Saturday, March 24, 2007

The Inspiration Void


Sitting a few nights ago at a work function, which should have been one of the more rewarding things to pad out my working week, I was struck quite suddenly by two thoughts.

Firstly, as the speaker on the podium discussed the importance of professional mentors for young women who are trying to climb the ladder in what still is (sorry but it is) a man's world now decorated with the cacophony of competing interests tugging at the trouser legs of young women, it dawned on me that it is important in your professional life to have someone quite removed from your working situation, to mentor you throughout your career. It is a meritorious idea for a number of reasons. One being because in your workplace you rarely get the kind of g's up and pats on the back that spur you on and give you the confidence to push yourself that bit harder, and secondly, because of the intrinsic value of having the unbiased advice of someone outside the circle, who has your interests at heart, and, no reason to be anything except honest with you.


While I was sitting there contemplating possible mentor candidates for myself, I was thinking that my potential mentor would need to be someone who along with all the other things, was inspiring.


And then it hit me. I have been struck in an inspiration void since I got back from Indonesia last year. That is not to say that I haven't been inspired, but at work, disappointingly, I can't recall the last time that something struck me as exciting, inspiring and visionary.

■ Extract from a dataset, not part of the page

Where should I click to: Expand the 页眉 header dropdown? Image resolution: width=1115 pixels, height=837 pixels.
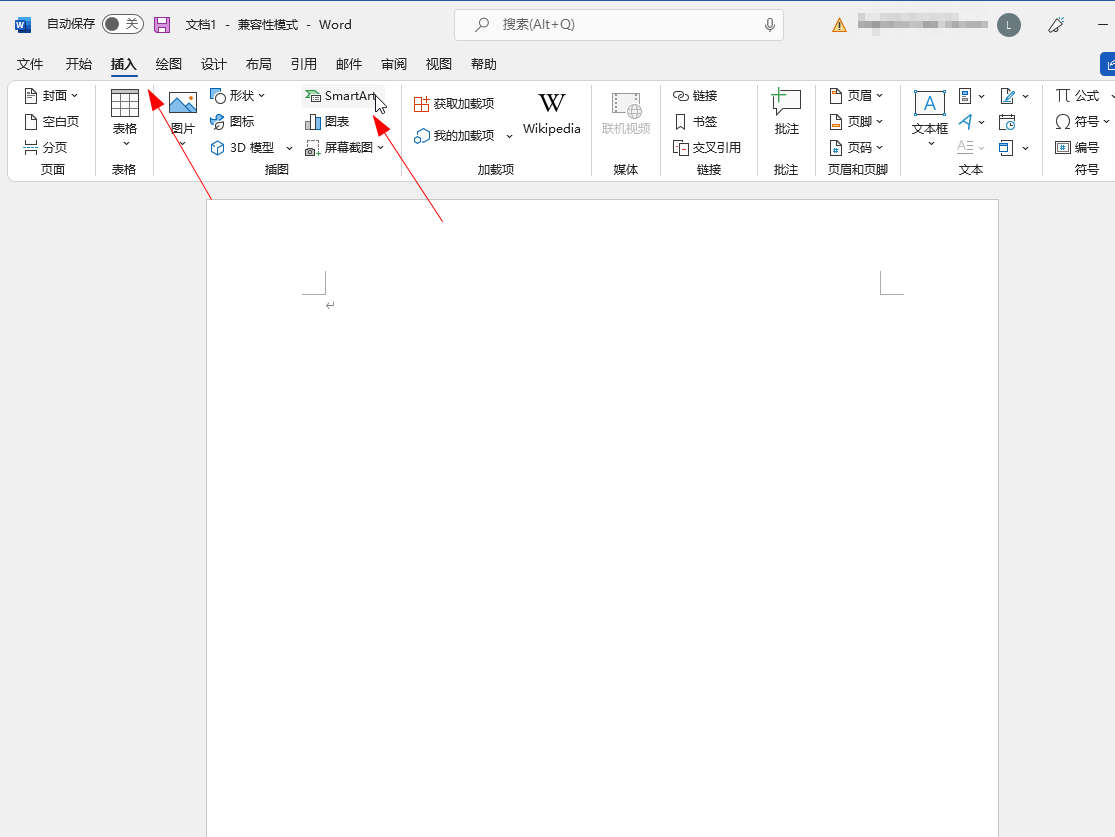857,96
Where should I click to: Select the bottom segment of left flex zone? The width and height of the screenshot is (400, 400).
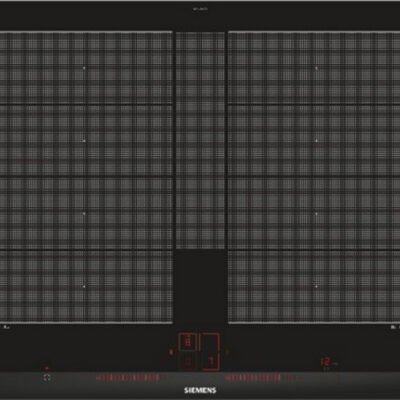coord(86,286)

I love ideas. I love thinking about them, talking about them, debating them. And I rarely have time to do any of those things. Or, when I do, translating that excitement into something tangible that I can put into practice is usually doused by the hum-drum ho-hum of the day to day drudge.


Playing catch-up is not innovative. Absent a big-picture, the piecemeal nibbling at ideas is not visionary.

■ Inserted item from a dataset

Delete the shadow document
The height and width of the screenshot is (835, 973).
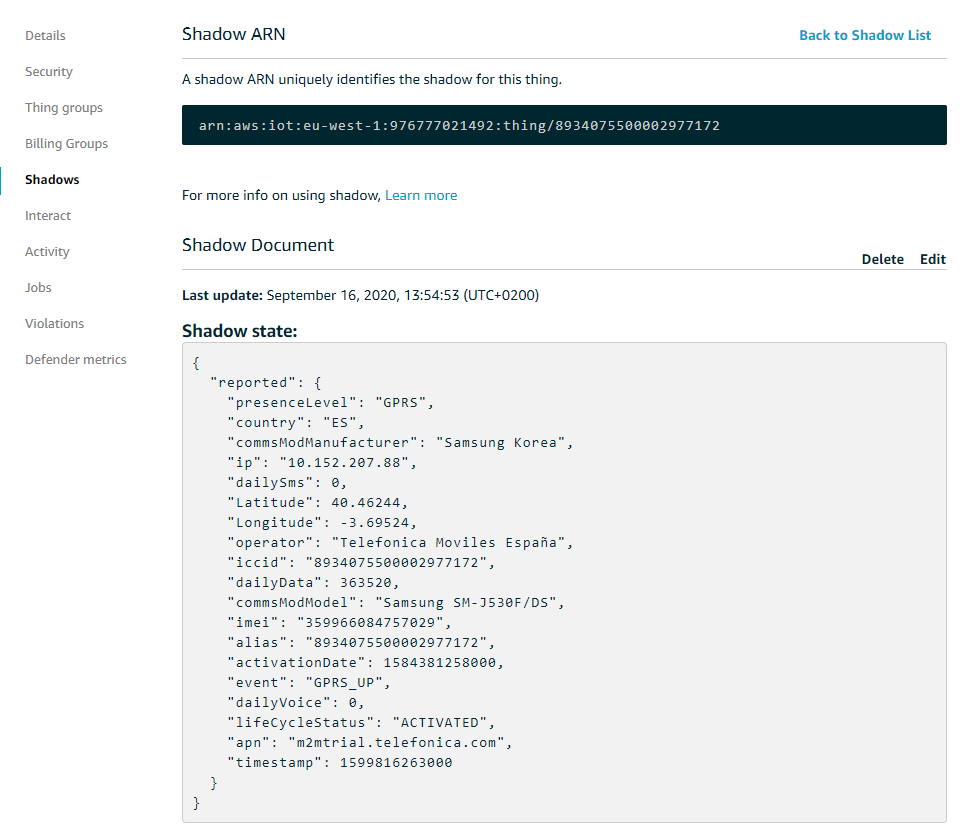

But alas, that is where I am in my window-less office, working on stuff that is going to make a massive difference to the lives of the constituency it is aimed at, but nonetheless which should have been accomplished years ago, and for which, being associated with claimers of kudos, feels a little dishonest and the diametric opposite of inspiring.


So as I sat there glazed-eyed, listening to debate and discussion about *someone's* vision, I depressed myself almost to the point of having to clutch the table - panicked and white-knuckled. Where does one draw inspiration from such a bleak picture?


I find books and music are often the sources of great exhilaration, but rarely inspiration. You can chuckle behind your hand, spit at my feet, roll your eyes, when I tell you that one of the most inspiring books that I have read, was Paul Keating's biography.


For his multitudinous flaws, and occasional lapses of public front, Keating had and articulated with passion, a clear vision of the type of Australia that he wanted us to embrace. A vision that has in part at least, been recently banned from the dictionary of acceptable federal public service weasel words.


It is a little glum to think that any little flames that everyday things ignite, can be so easily extinguished by the sodden grey rag that is, ahem, reality. Slap, slap goes the rag. What's that you say? I am only allowed to think ahead until the next election? this financial year? until I decide to have children?


Of course, this is not the way I feel about life generally, but it is, I think, the peril of the worker drone. The 60 hour week, paper pusher – the 70 hour week billable unit machine – you name it. Absent leadership and inspiration, too easy it is, to bog on down in the day-to-day and forget or ignore, the ideas that make it worth it.


I am still trying to work out exactly what the point of this post is, apart from pointing out the frustrations of rudderlessness. And the ironic thing is that I have a rudder – one that is going to steer me on out of my office, the state and the country. Deh!


I am concerned that I always come off looking pessimistic, angry and defeatist on this blog when I raise this kind of issue – but you know I’m not. Things just niggle at me until I have to bring them up.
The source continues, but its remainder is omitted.